New York University and the American Museum of Natural History have received a $1.6 million grant from the National Science Foundation to explore plant evolution and to create a public database that provides information about the structure and inferred function of proteins found in two plant genomes. The three-year grant will allow the researchers at both institutions to investigate ground-breaking methods for exploring the evolution, structure, and function of proteomes-- the entire array of proteins expressed by a genome.
Richard Bonneau and Michael Purugganan, biologists from NYU's Center for Genomics and Systems Biology, along with Rod DeSalle, curator from the Sackler Institute for Comparative Genomics at AMNH, will model species Arabidopsis thaliana (the most widely studied plant model system, and the first sequenced plant) and the rice plant Oryza sativa. For these species, the researchers will combine information about the structure of proteins with information about the evolution of those proteins. By mapping information about the evolutionary importance of parts of genes onto their predictions about how the proteins that are encoded by those genes fold into 3D shapes they hope to glean critical insights into what the many thousands of proteins in these genomes are actually doing. The work will result in a novel resource for other scientists working on several types of species.
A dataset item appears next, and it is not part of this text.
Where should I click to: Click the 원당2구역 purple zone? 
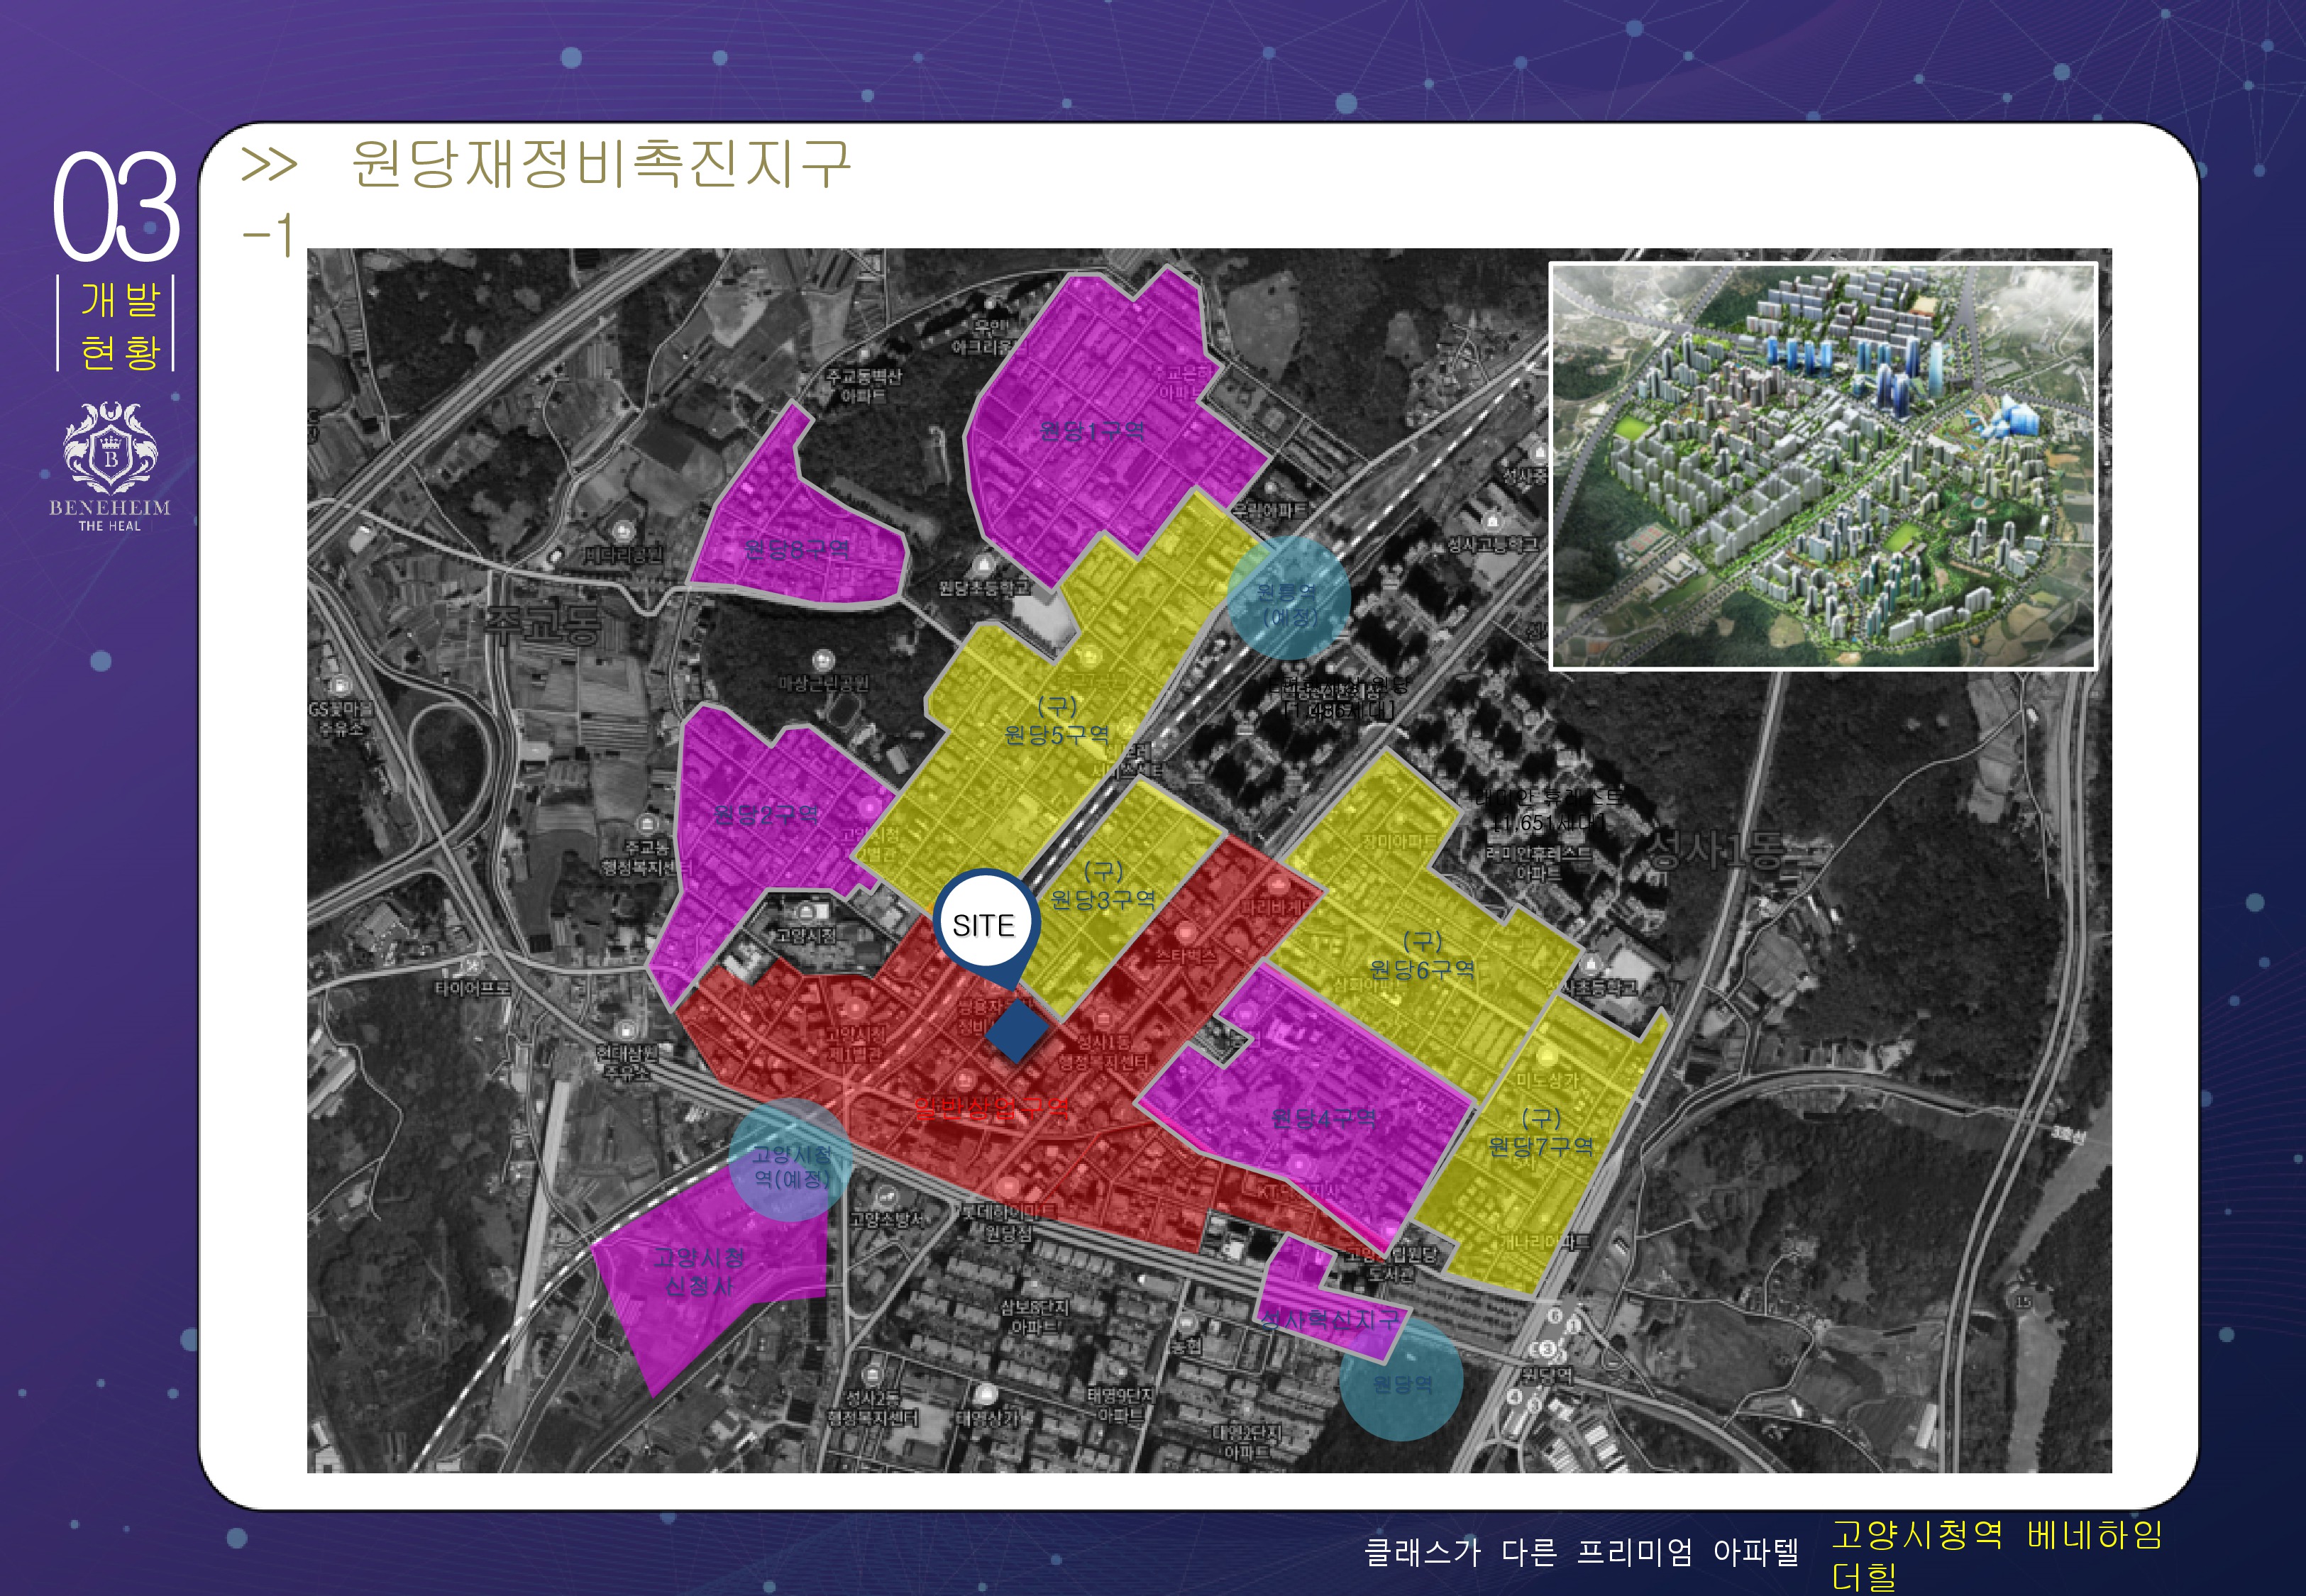(x=766, y=815)
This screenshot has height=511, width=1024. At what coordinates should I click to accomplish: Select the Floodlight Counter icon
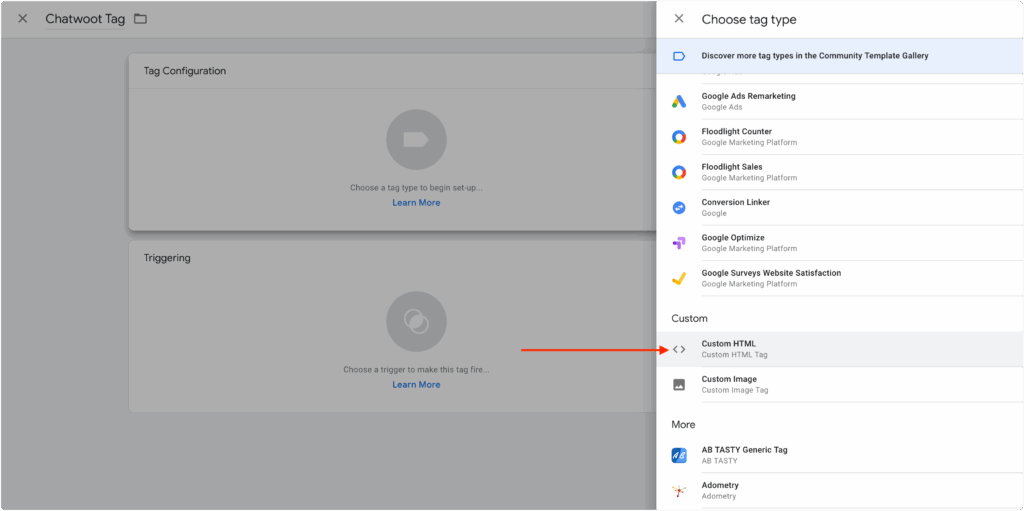(x=679, y=137)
The project will rely on bioinformatics--the use of algorithms as well as computational and statistical techniques to conduct research in biology--in achieving these aims. It will be carried out on the World Community Grid (wcgrid.org), an-IBM backed computing platform composed of more than 400,000 volunteers from all over the world (anyone can volunteer by going to wcgrid.org and downloading the grid agent, which will then fold proteins when you are not using your computer). The grid employs an infrastructure developed by IBM and the contributions of its volunteer researchers to embark on genome-wide structure predictions in a cost effective way. NYU biologists, headed by Bonneau, who holds an appointment in NYU's Courant Institute of Mathematical Sciences, have already obtained structure predictions for more than 150 genomes using the grid.
Proteins are synthesized in cells as long polymers that fold to form three-dimensional shapes critical for their function; knowledge of the three-dimensional structure of proteins can be crucial for inferring their specific function. The researchers will use multiple state-of-the-art methods for predicting protein structure from these protein sequences. These methods include "Rosetta," a computer program NYU researchers have previously used in predicting protein structure.
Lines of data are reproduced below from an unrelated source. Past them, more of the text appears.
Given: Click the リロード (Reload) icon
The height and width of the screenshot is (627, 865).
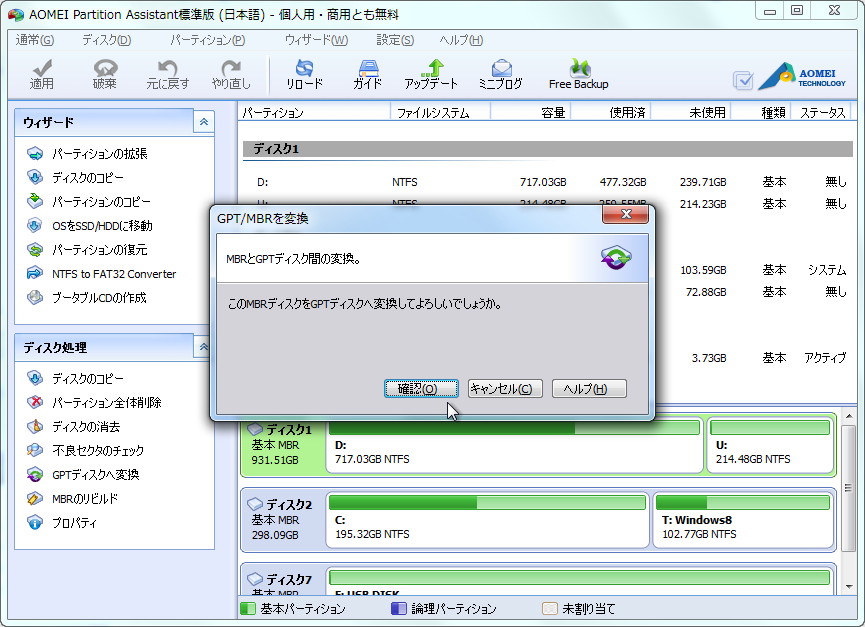Looking at the screenshot, I should (x=305, y=72).
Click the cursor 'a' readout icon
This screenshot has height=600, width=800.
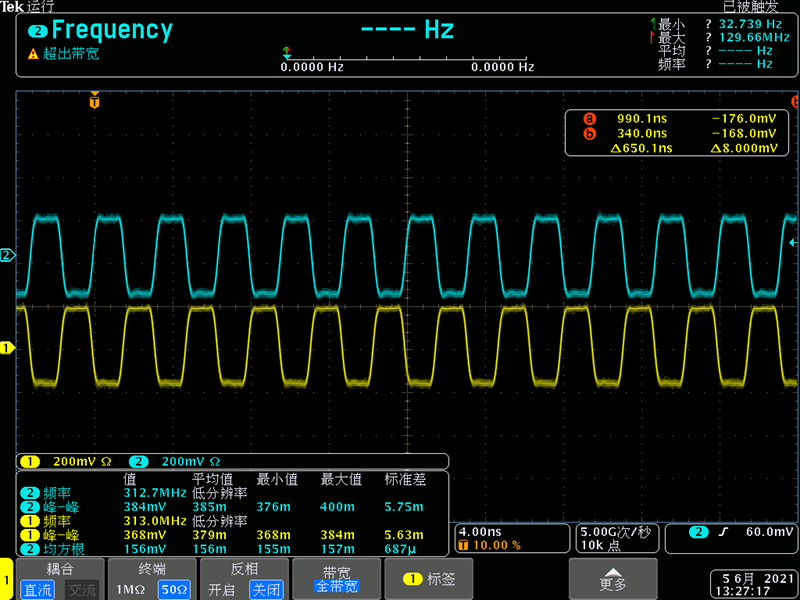pos(589,118)
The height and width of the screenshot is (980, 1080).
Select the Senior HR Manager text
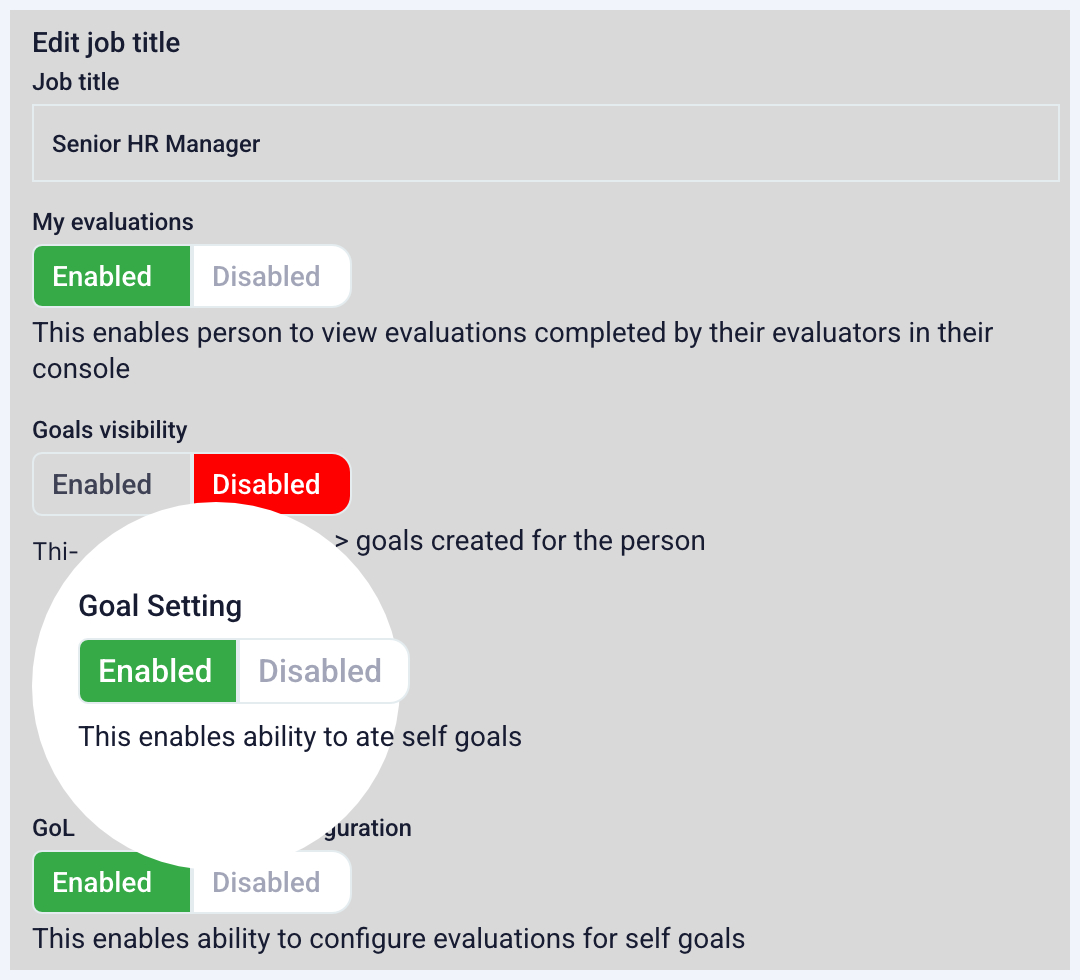click(x=156, y=143)
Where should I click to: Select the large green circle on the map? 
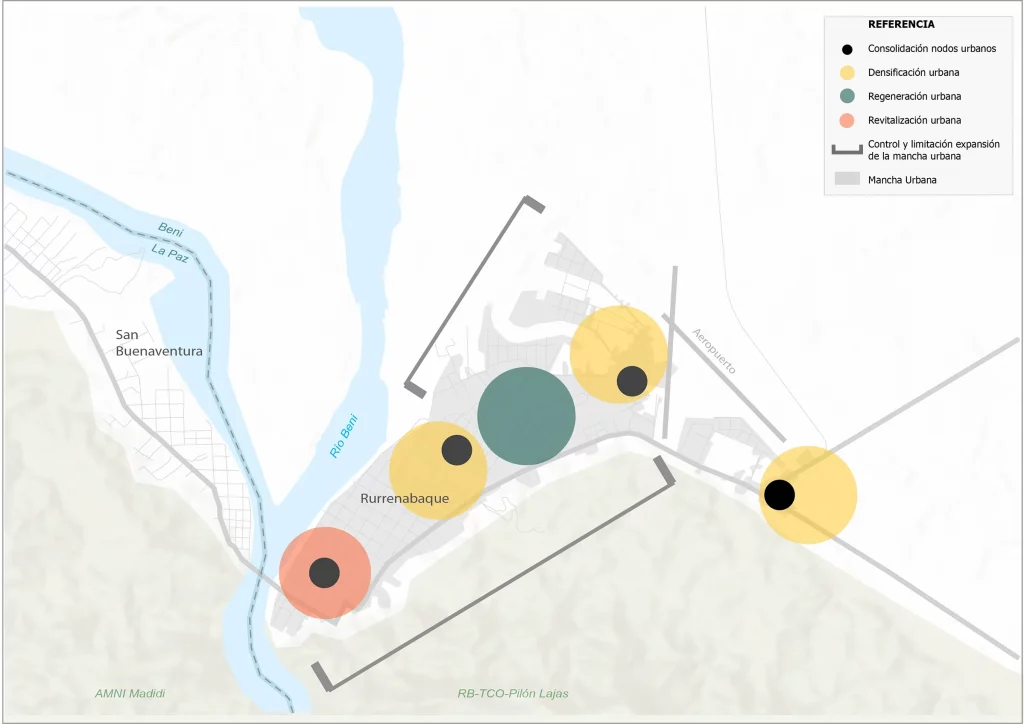click(x=526, y=416)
These methods will be especially useful for annotating the large fraction of proteins in plant genomes whose functions are currently unknown, the majority of which do not have any annotation of 3D folded structure--that is, no detectable similarity to another protein with a known structure. In this case annotating the proteins effectively means translating the gene sequence into predictions about the gene's function in the cell.
The project will be linked with a continuing education program for high school teachers at NYU's Steinhardt School for Culture, Education, and Human Development to train teachers how to incorporate bioinformatics into high school science curricula.